After I was hacked, people charged thousands of dollars to my credit cards — I took 5 steps to keep it from happening again

The author, Chris Boutté. Chris Boutté

Insider's experts choose the best products and services to help make smart decisions with your money (here’s how). In some cases, we receive a commission from our partners, however, our opinions are our own. Terms apply to offers listed on this page.

• A message from a hacked friend on Facebook meant my information was out in the open for anyone.
• I acted fast and contacted my bank when I saw a series of transactions I hadn't made.
• I protect my accounts and my money with two-factor authentication and a password manager.

I don't know about you, but I hardly ever use Facebook anymore. But one day, last summer, I decided to check my Facebook account and had a message from an old friend asking, "Is this you?" along with a link. I get messages like this regularly from old friends as I'm an online personality and sometimes make media appearances.

Unfortunately, their account was hacked, and this link ended up providing the hackers with my information, which included the password I use for just about everything. And this is where my nightmare began.

See Insider's picks for the best banks »

I fell for a Facebook hack

I've been a computer-savvy guy for most of my life, so I should have known better, but I mindlessly clicked the link, and the consequences took a few weeks to materialize. Once my information was stolen, it was put out there on the dark web where a lot of people had access to my information.

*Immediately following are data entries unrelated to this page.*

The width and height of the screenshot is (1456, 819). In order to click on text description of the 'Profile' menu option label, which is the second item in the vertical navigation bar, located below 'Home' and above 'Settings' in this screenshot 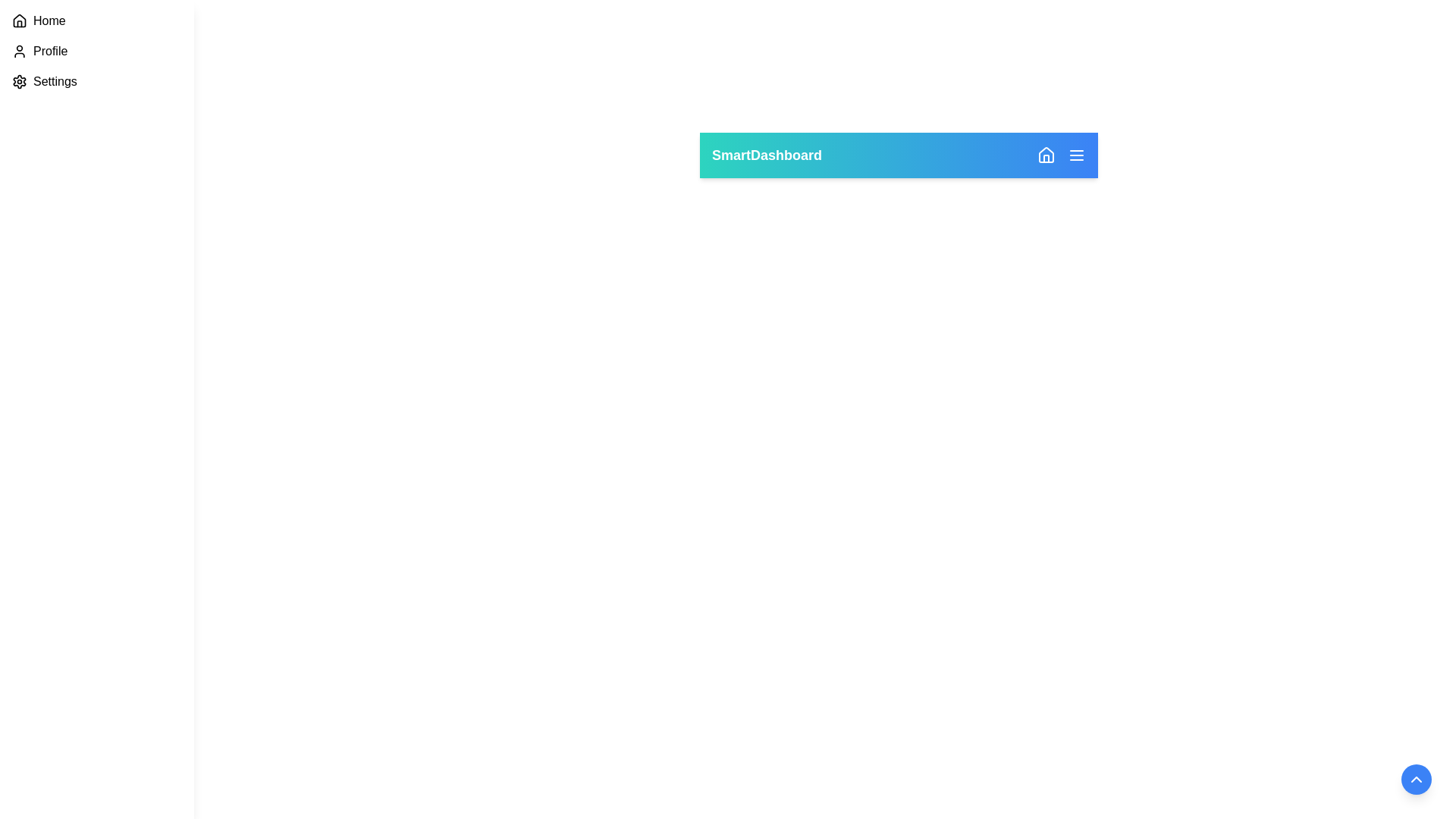, I will do `click(50, 51)`.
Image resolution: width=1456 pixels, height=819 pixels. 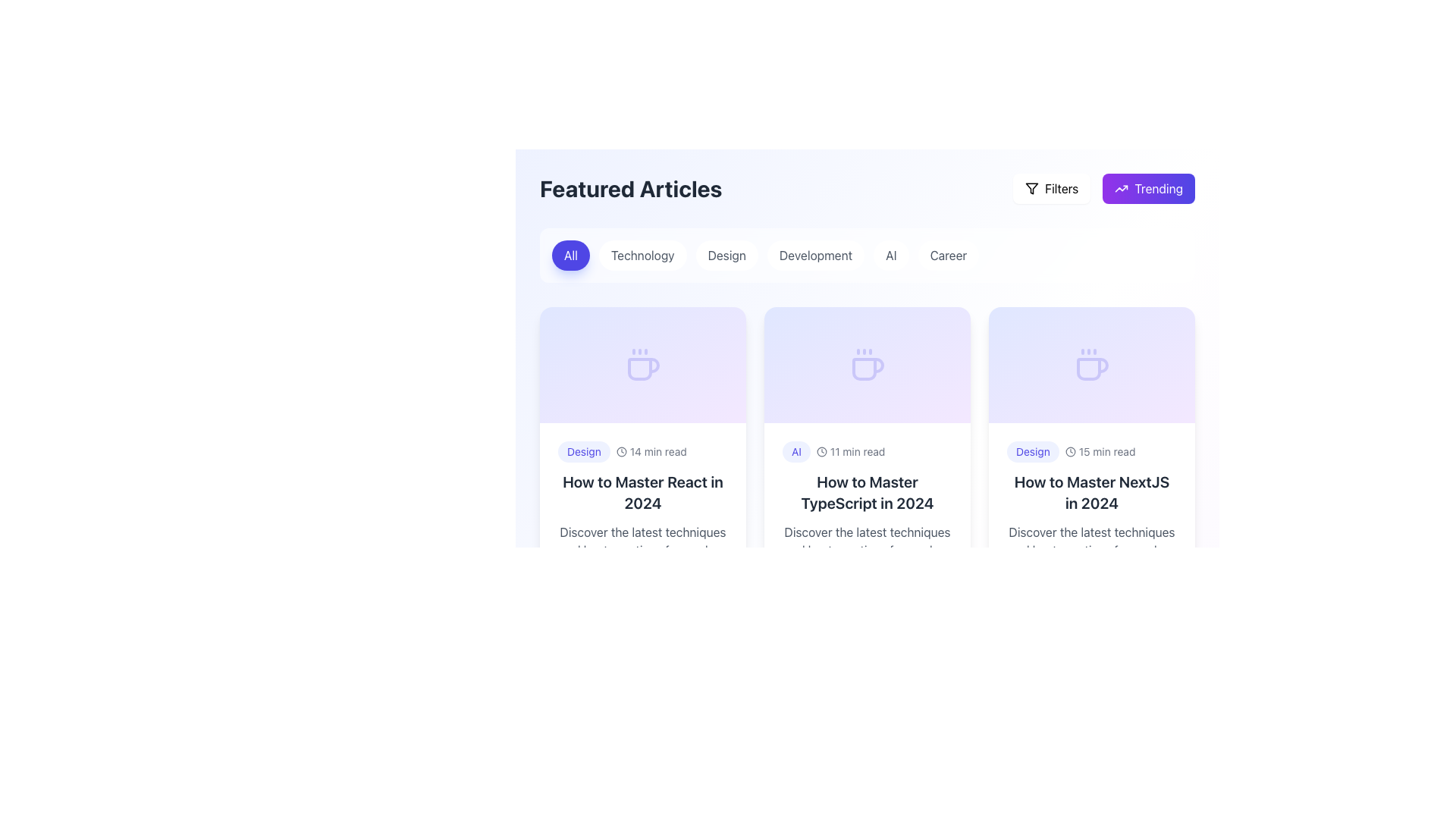 What do you see at coordinates (1092, 540) in the screenshot?
I see `the text label that provides a brief summary of the article located in the bottom section of the third card in the horizontal list under the header 'How to Master NextJS in 2024'` at bounding box center [1092, 540].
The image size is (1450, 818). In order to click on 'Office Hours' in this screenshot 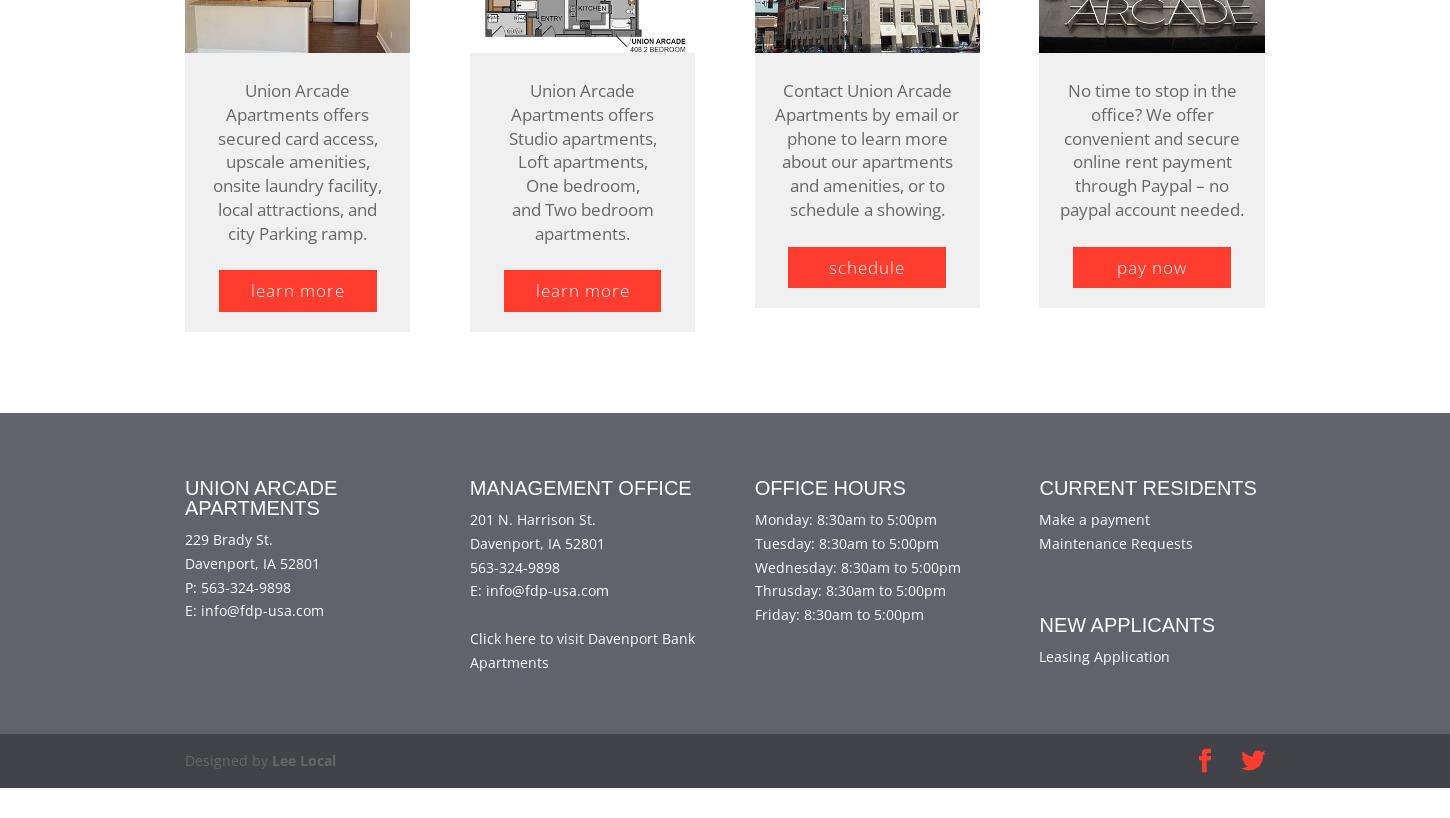, I will do `click(829, 518)`.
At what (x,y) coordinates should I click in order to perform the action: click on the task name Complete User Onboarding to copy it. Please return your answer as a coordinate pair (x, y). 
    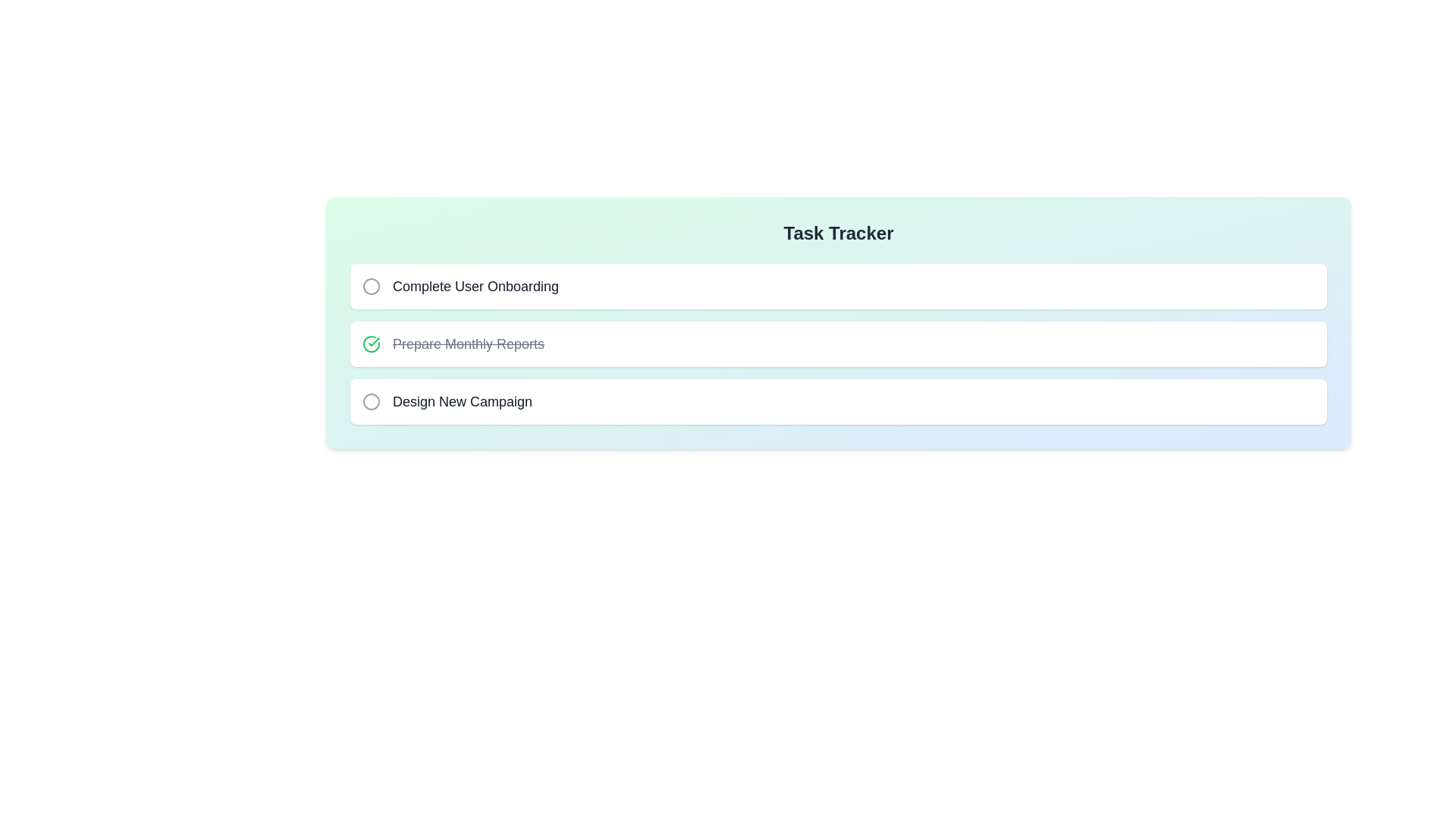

One day, I was checking my bank account, which is something I never used to do when I was irresponsible with my money. I started seeing charges to my account for Facebook ads. Someone had charged almost $200 in Facebook ads to my PayPal account. They were able to do this because years ago, I linked my PayPal to Facebook ads years ago for some business.

That's when I started checking all of my other accounts, and they also used my email and login to try and buy things from Walmart, including an outdoor barbecue for almost $300 and a $1,300 MacBook Pro from Best Buy.

What I did to protect my money

I'm prone to anxiety, so this wasn't good, but I got my bearings and sprung into action. I took five steps that protected my money then and will continue to protect it in the future.

1. I contacted my bank

The first thing I did was contact my bank and the merchants as soon as possible. Not to spoil the story, but I ended up getting 100% of my money refunded, and it's because I acted so quickly. These hackers have a lot of shady tactics, and had I not caught this before the payments were processed and the items had shipped, I may have been out of luck.

2. I activated two-factor authentication

The next thing I did was setup two-factor authentication on every account I could think of. This way, if anyone ever tried to login to one of my accounts, they'd also need access to my email or cellphone. Previously, I never setup two-factor authentication due to the hassle, but I wish I had done it sooner.

3. I started using the password manager LastPass

I also changed all of my passwords and started using LastPass. LastPass is an awesome service that lets you store your passwords, and you can even access it on your phone. This way, you can create extremely secure passwords and not have to worry about forgetting them. You can also link it to the Google Authenticator app, which provides you with a unique, six-digit number that changes every minute or so.

4. I set up notifications from PayPal and my bank

I set up notifications for all of my accounts, including PayPal. With most banks and credit card companies, you can set it up so you get a text alert if anything is purchased. You can also set it up so it only alerts you if something is purchased over a certain amount, so you don't get too many texts.

5. I sent the details to law enforcement

Every now and then, I would get a little information about the people using my account, like their IP address or the address they were trying to ship to. After a little Googling, I found out the FBI has an Internet Crime Complaint Center where you can report these crimes, so I filed with them. I'm honestly not sure if they did anything about it, but I wanted to do my part to hopefully prevent these people from doing it to others.

My PayPal account was still linked to one place

I wish I could tell you I was completely out of the woods and put this whole thing behind me, but that's not what happened.

As mentioned, these hackers spread your information around. During the following weeks and months, and even to this very day, I regularly get emails and text messages requesting two-factor authentication codes due to people trying to login. What I've learned is they try your email and password for the most popular websites where you can order things and link your account information. This includes Amazon as well as accounts for video game consoles.

It was nice seeing the hackers attempt to login to my accounts but get shut down by my two-factor authentication, but I overlooked something. I never play my PlayStation, so I completely forgot to change that password, and my PayPal was linked to it.

Right around Christmas time, it all happened again. Some hackers logged into my Playstation account and started buying a bunch of video games. Since I get notifications, I was able to catch this immediately and get refunded by Playstation and change my passwords.

Today, I still get notifications that people are trying to login, but I'm pretty sure I've changed the information for all of my accounts linked to any payment information. I'm keeping a close eye on my accounts and my finances.